Storage clients (Blob, Edge Config), Analytics client, Flags SDK, Edge Runtime—these are all open-source. Vercel monetizes through subscriptions (hosting, domains, storage), usage-based pricing (storage, bandwidth, cache hits), and transactions (registrar purchases).
Key projects:
Vercel CLI — 15,917 stars, 2.7M weekly downloads
Vercel SDK — 275,812 weekly downloads, 6.9% npm growth
Flags SDK — 730,711 weekly downloads
Analytics Client — 3.5M weekly downloads
Edge Runtime — 2.4M weekly downloads
5. Frameworks & Developer Tooling (12 Projects)
Next.js is the flagship. One hundred forty-one thousand stars. Forty-two million weekly downloads. Turborepo is the build system for monorepos. SWR is the data-fetching standard. Satori generates dynamic images. Styled-JSX scopes CSS. Together, they form the developer experience layer that drives adoption of Vercel hosting.
Vercel monetizes through platform features (remote cache, advanced analytics, edge functions) and hosting. The open-source projects are so good that developers use them regardless of where they deploy. But Vercel’s platform is optimized for them, so most developers end up on Vercel anyway.
Key projects:
Next.js — 141,107 stars, 42.1M weekly downloads
Turborepo — 30,716 stars, 17.0M weekly downloads
SWR — 32,431 stars, 12.6M weekly downloads
Satori — 13,647 stars, 1.8M weekly downloads
Styled-JSX — 32.2M weekly downloads
6. Templates & Learning (5 Projects)
Next.js Commerce is a reference implementation for e-commerce. Platforms Starter Kit is a template for multi-tenant SaaS. These templates drive adoption of Vercel hosting and are monetized through the Vercel Marketplace and template gallery.
Key projects:
Next.js Commerce — 10,000+ stars
Platforms Starter Kit — 8,000+ stars
Next Learn — Learning resources
How Vercel makes money
Every layer follows the same four-step arc: adopt the free SDK locally, build something real, run it in production on Vercel, and Vercel monetizes the compute, deployments, token routing, and storage underneath.
It works because the open-source projects are genuinely useful on their own. You can use the AI SDK without Vercel, run Eve without deploying to Vercel, ship Chat SDK without Vercel Connect. But once you’ve built something real, Vercel’s infrastructure is the path of least resistance to running it.

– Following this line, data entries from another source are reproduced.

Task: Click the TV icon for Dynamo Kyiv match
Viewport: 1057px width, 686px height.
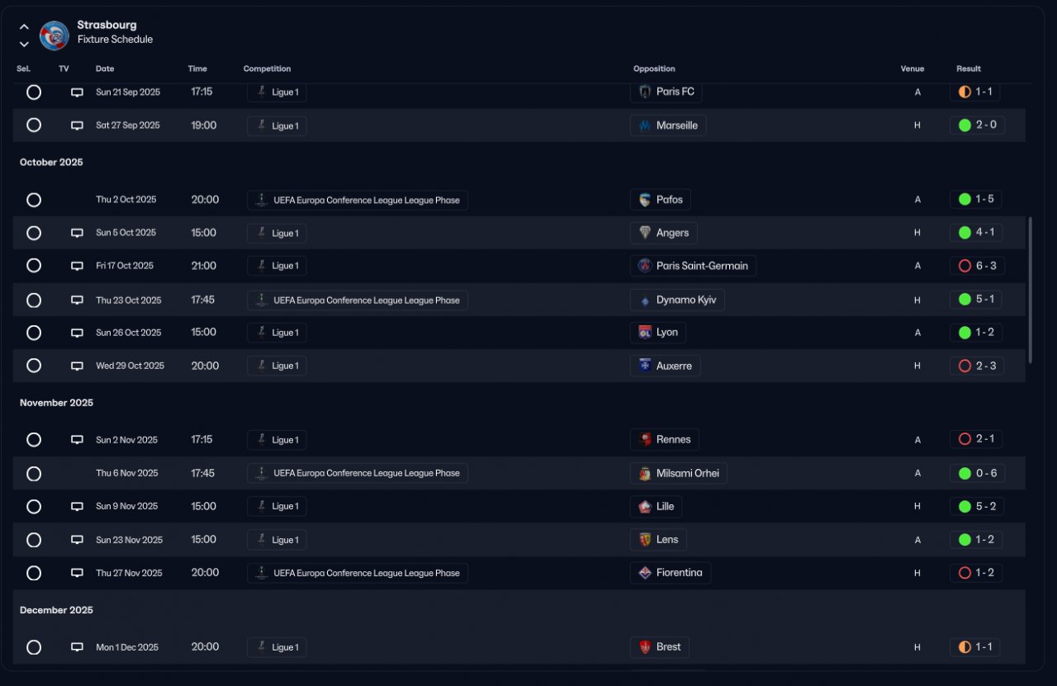Action: point(77,300)
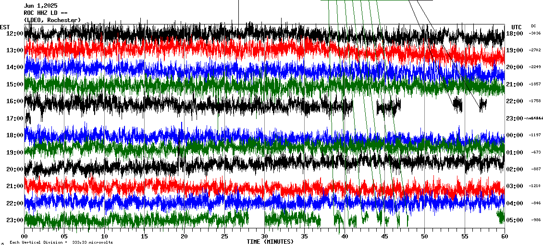Select the 23:00 EST row label
Image resolution: width=543 pixels, height=249 pixels.
pos(15,220)
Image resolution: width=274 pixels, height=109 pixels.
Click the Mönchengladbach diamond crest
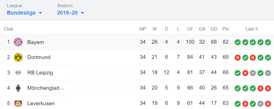18,88
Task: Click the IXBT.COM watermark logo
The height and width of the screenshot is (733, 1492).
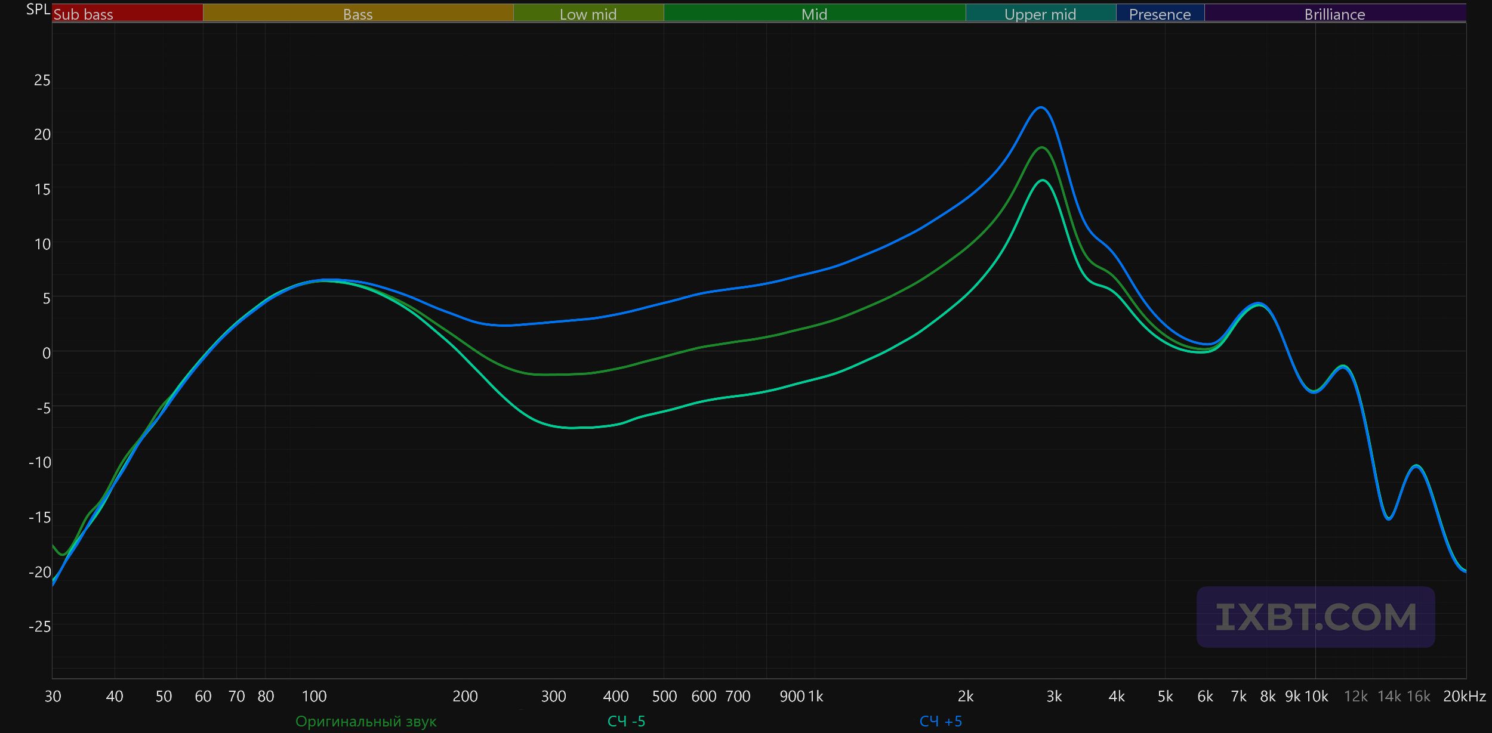Action: click(x=1315, y=617)
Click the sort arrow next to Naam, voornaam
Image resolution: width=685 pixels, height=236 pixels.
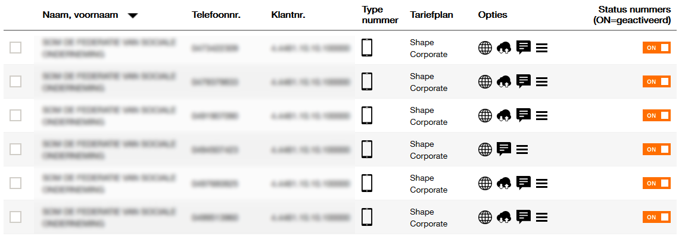[x=133, y=15]
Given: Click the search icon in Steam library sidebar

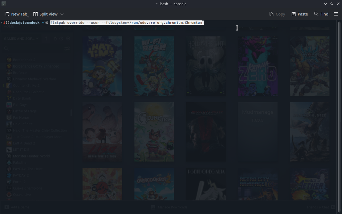Looking at the screenshot, I should click(6, 49).
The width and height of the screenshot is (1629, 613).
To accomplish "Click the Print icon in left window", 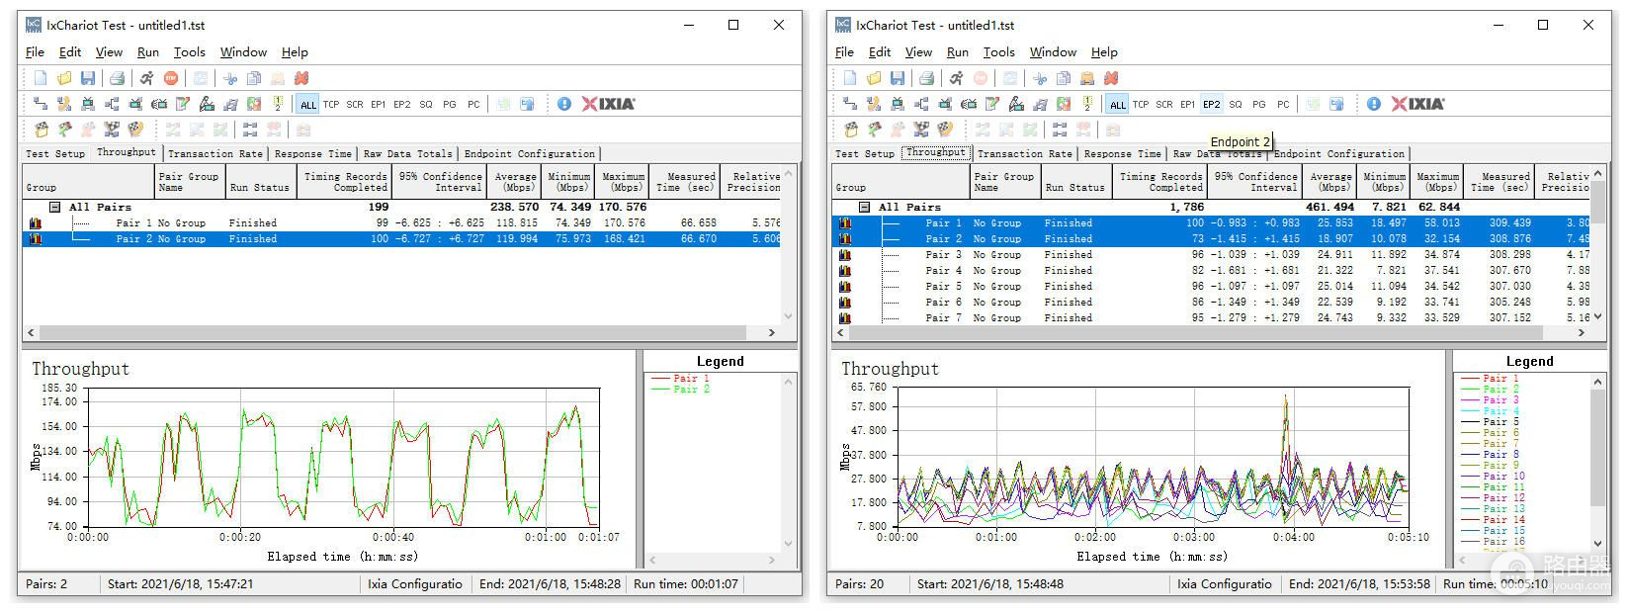I will point(117,78).
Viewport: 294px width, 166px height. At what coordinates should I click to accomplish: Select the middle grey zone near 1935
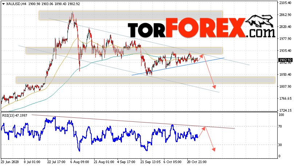[x=124, y=51]
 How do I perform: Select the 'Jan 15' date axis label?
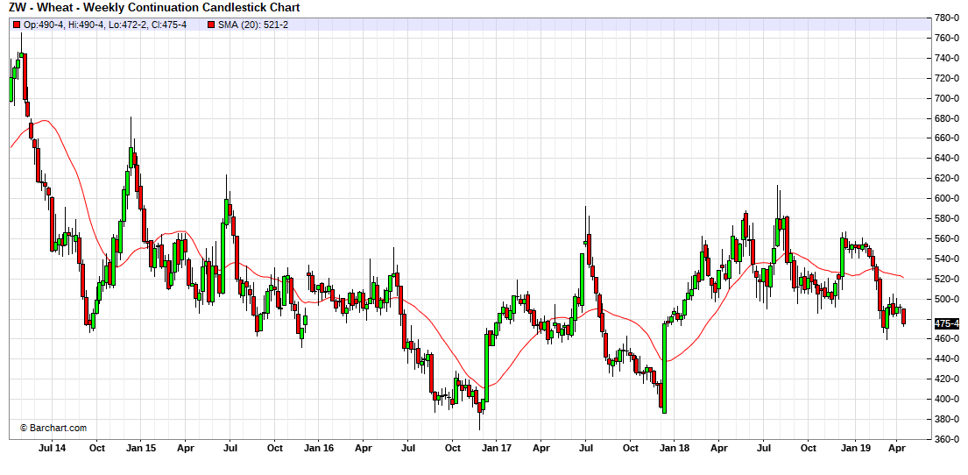[141, 448]
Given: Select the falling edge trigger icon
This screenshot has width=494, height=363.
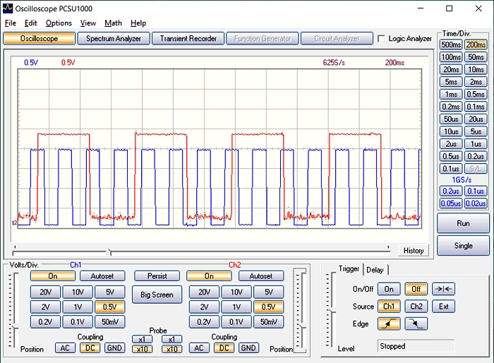Looking at the screenshot, I should 416,324.
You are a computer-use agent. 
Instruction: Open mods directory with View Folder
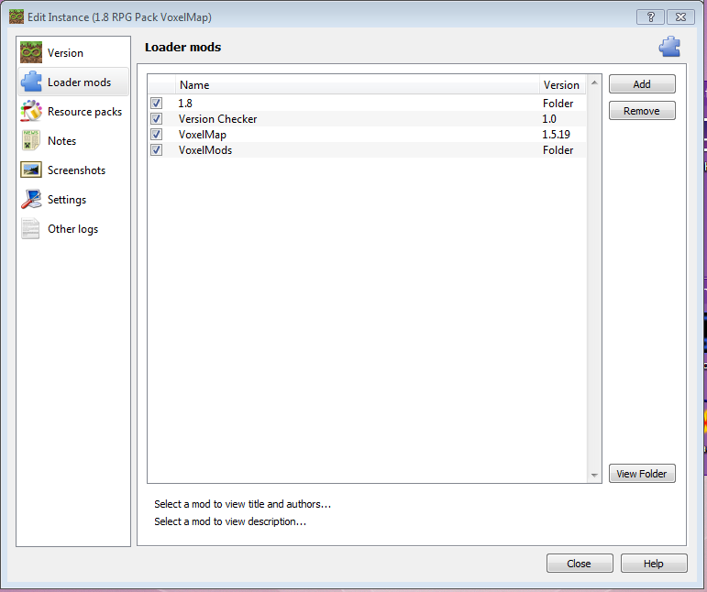642,474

The Vercel Agent Stack: Where New Revenue Grows
The agent stack is where Vercel’s emerging strategy becomes most visible. It’s also where the momentum is highest.
Eve is the runtime. Chat SDK provides channel adapters. Workflow handles durable orchestration. Sandbox provides isolated execution. AI SDK feeds models and tools. Skills provide reusable capabilities. Together, they form a complete system for building production agents.
Vercel is providing the open-source tools to build them locally, then offering the hosted infrastructure to run them at scale.
If you are developer - which Vercel Projects Should You Use?
Vercel’s real trick is that none of its open-source tools need Vercel to be useful. You can run Next.js, the AI SDK, or Eve anywhere. But once you’ve built something real, Vercel’s infrastructure is just the easiest place to run it — and that’s where the money is.
The agent stack is the part to watch: it’s the newest bet, it’s growing the fastest, and it’ll show whether the same playbook that made Next.js a default can work all over again.